Not being gifted with a merit in look, personality, nor capabilities in such a meritocracy society, I once felt unattractive and untalented. The thirteen-year-old Amirah Kaca wasn’t beautiful, talented, nor popular. Back in those days, the fact that I had plenty of flaws haunted me through my tenebrous teenage years.

However, there was one thing that I also discovered during my youth, other than my awful gaucherie. It was literature, through my English class. After all those piles of books I went through, I developed my own standards to decide whether a book is good or not.  I started to understand that when I decided one book is good, it is for a reason. I also realized that the key element that makes a book good is characterization.

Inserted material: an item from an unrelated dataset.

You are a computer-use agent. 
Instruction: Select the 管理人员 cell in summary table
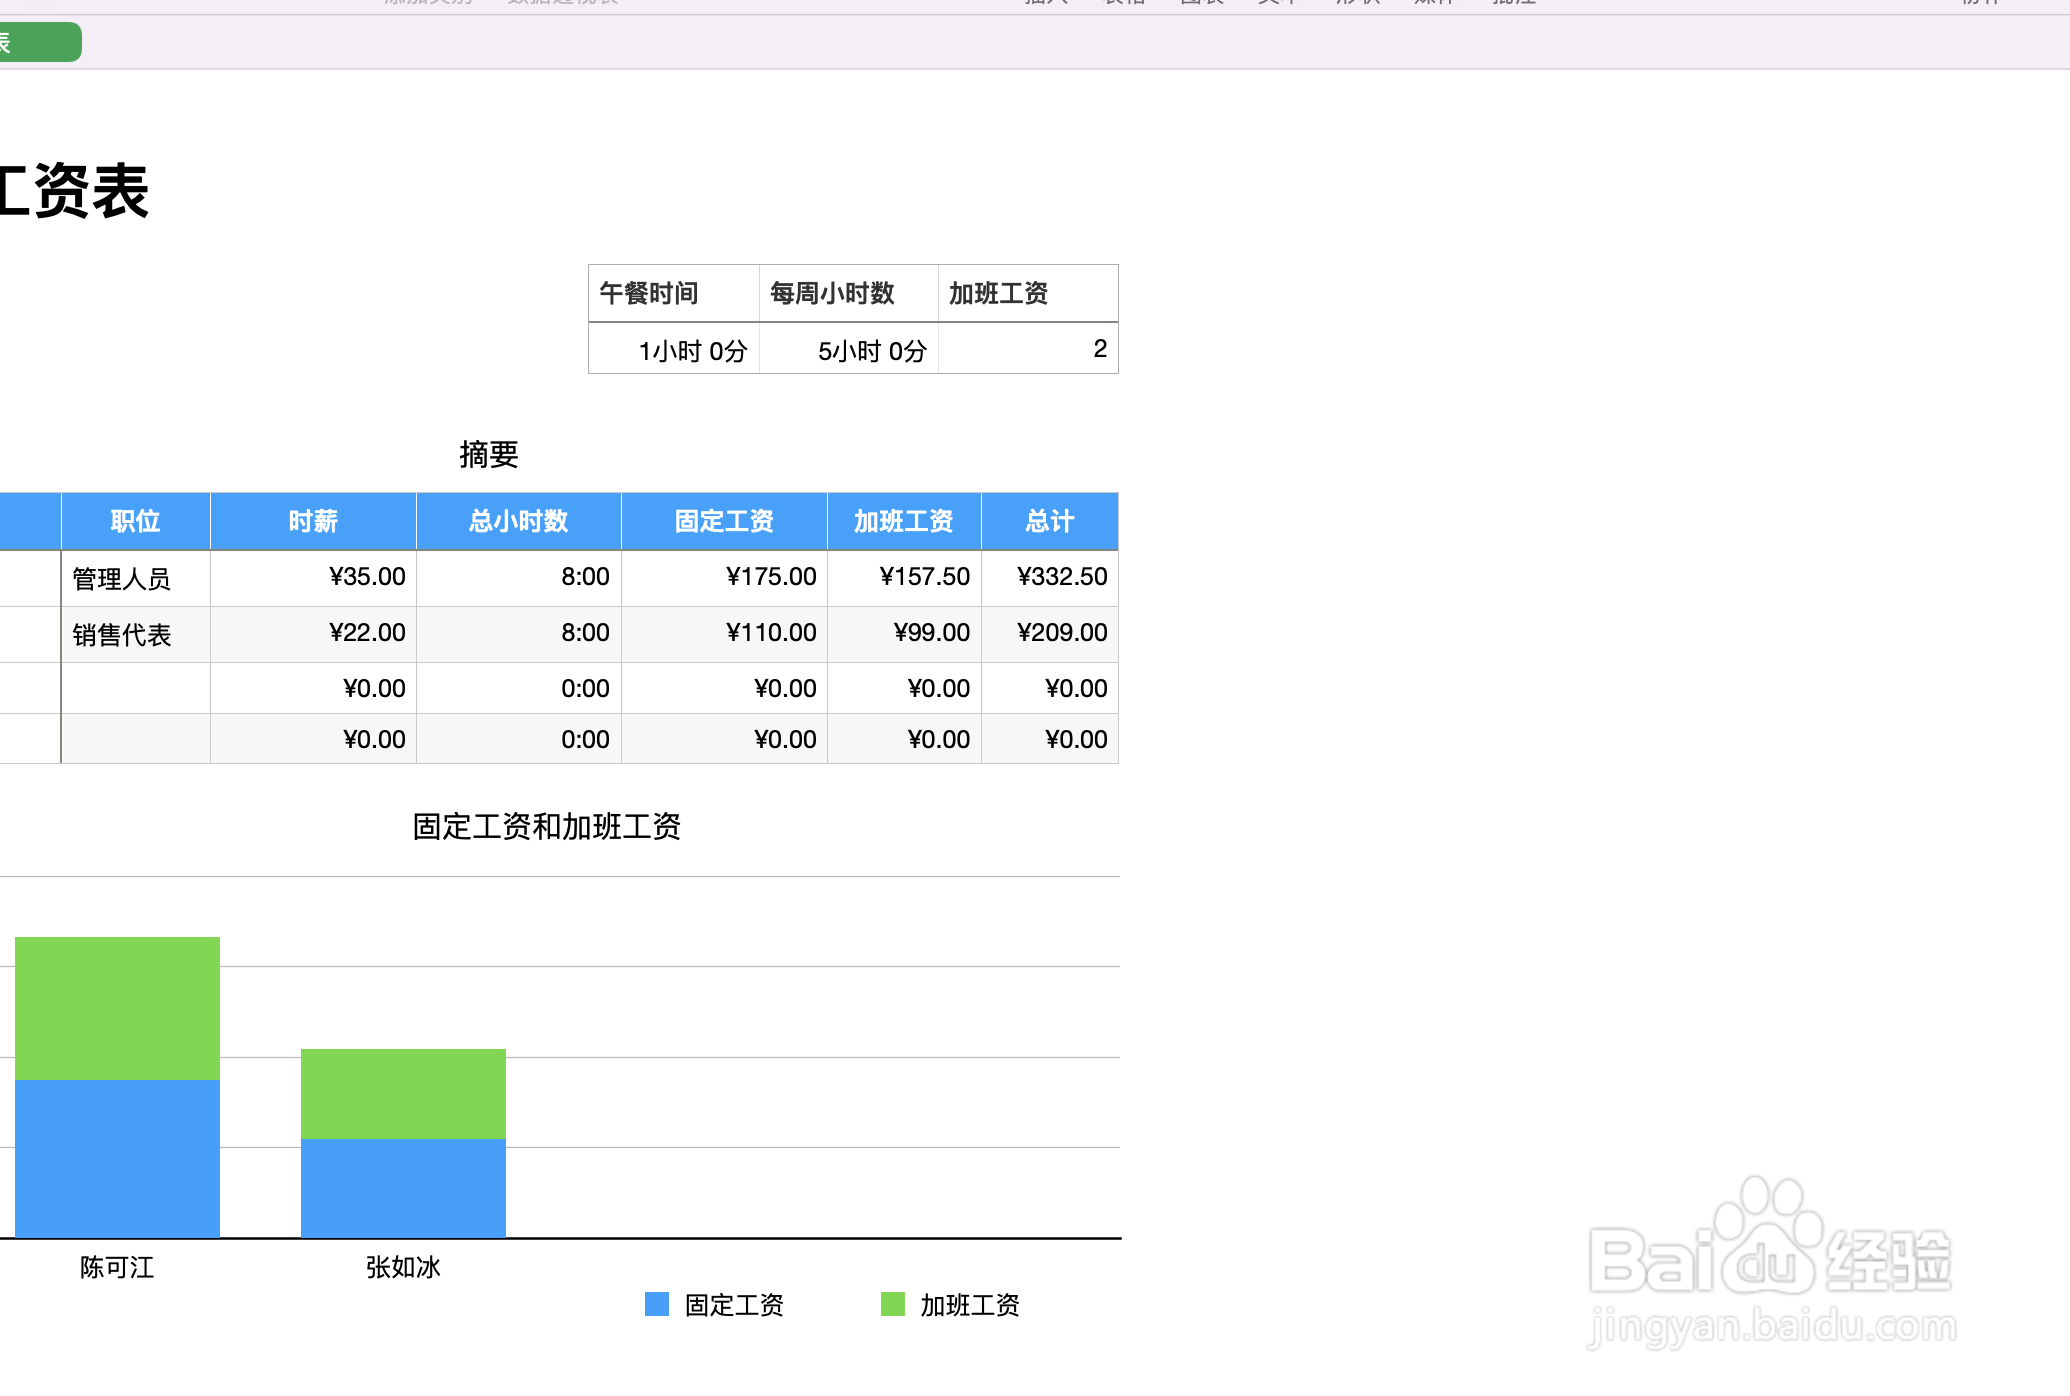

Even one of my English teachers ever stated that the success of Shakespeare’s works lies in characters and that is the reason that his works have stood their test of being everlasting through time (you do realize that Shakespeare’s plots are rarely unoriginal).

What do good books’ characters consist of?

I could separate “good characters” from “non-good characters”. Every character in my criteria of non-good book is always subject to a criterion of superb perfection. There is always this one character, a protagonist of course, who becomes the symbol of superb perfection; close to the limit of every available ideality. It is not always stated obviously and it varies from book to book. In a “chick lit”, for example, a perfect bachelor is described with well looked-after face, toned body, bright career, and awesome social life with countless parties. On the other hand, in a religious novel, the perfect character is always described as a modest figure, best noted for their piety.  What you can tell from these books is that they push the readers into thinking that some characters are perfect. With set standards for perfection, an obvious line could be drawn to divide up characters into good and bad, as found in fairy tales or classic superhero movies (actually my friend, Dikdik Fazzarudin, described those books as having superhero story characteristics).

On the other hand, a good book doesn’t have the mindset that pushes readers into believing that a character can attain a state of superb perfection. Every character is human. Of course, those books can still have characters described as beautiful, intelligent, or in possession of other qualities desired by most people. However they are not being positioned as the paragon of that quality. They are described as a character, with all of their characteristics; the desirable ones as well as the undesirable ones. However, the undesirable ones, those we always call flaws, are usually what make them unique. Hence, I realized that a person that portrays such superb ideality is not a character, but merely a doll.

It came down to one simple conclusion: “In order to gain character, one must have flaws.”

After passing my unstable teenage years and learning the fact that in order to gain character one must have flaws, I came to find that all of those worries I had were just fatuous. This realization became the ratiocination that had helped palliate my low confidence level.

These are the facts that finally made me reconcile with my flaws. Today, I enjoy being myself more than ever. Not because I have gained anything significant in my looks (this one is difficult for sure), talent, or achievement, but because I have fully recognized my flaws.